Fighting Racial Profiling

Collection of racial data by four Chittenden County police departments is underway, and will be examined for signs of racial profiling.

The voluntary effort — which involves departments in Burlington, South Burlington, Winooski, and the University of Vermont — is the result of complaints by minority residents that police were stopping them more often than Caucasian drivers, simply because of their skin color.

Police denied the charges. The denials led to an uncomfortable stand-off two years ago that resulted in a series of public discussions, some of them tense.

Without police stop data that includes race, neither side can prove it’s right.

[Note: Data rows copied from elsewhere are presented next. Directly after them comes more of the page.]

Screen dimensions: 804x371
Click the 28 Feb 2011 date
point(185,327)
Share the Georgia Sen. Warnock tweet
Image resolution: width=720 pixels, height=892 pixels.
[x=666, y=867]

The state of Vermont has consistently refused to require the collection of such data. Law enforcement generally opposes it, and the attorney general’s office has not made it a priority. Neither have legislators.

The Burlington area initiative is unique in the state. It should go a long way to shining a light on the truth — at least for the four departments participating in the pilot project.

But no matter the results, all departments in the state should be collecting data — voluntarily, one would hope, so they can show they don’t engage in racial profiling.

If departments won’t collect the data voluntarily, then the cities and towns that oversee the departments should require them to do so. If the municipalities won’t mandate collection, then the state should.

This summer’s Henry Louis Gates affair has shown us how we avoid confronting race issues. Few of us want to be called racists. But not responding to charges by minorities of profiling suggests that racism might indeed be flourishing. If there’s statistical proof profiling isn’t taking place, then the charge of racism is blunted. Who, then, wouldn’t want statistical data that show no patterns of profiling?

And if there’s statistical proof that profiling is taking place, we should do something about it. Good cops know that racial profiling is bad policing. Leads are developed and followed that are pointless. Good cops know a cop who practices racial profiling is a bad cop and needs to change his or her ways or be let go.

The Burlington Free Press recently reported on the Burlington initiative .

A good source of information on racial profiling is the Data Collection Resource Center at Northeastern University in Boston.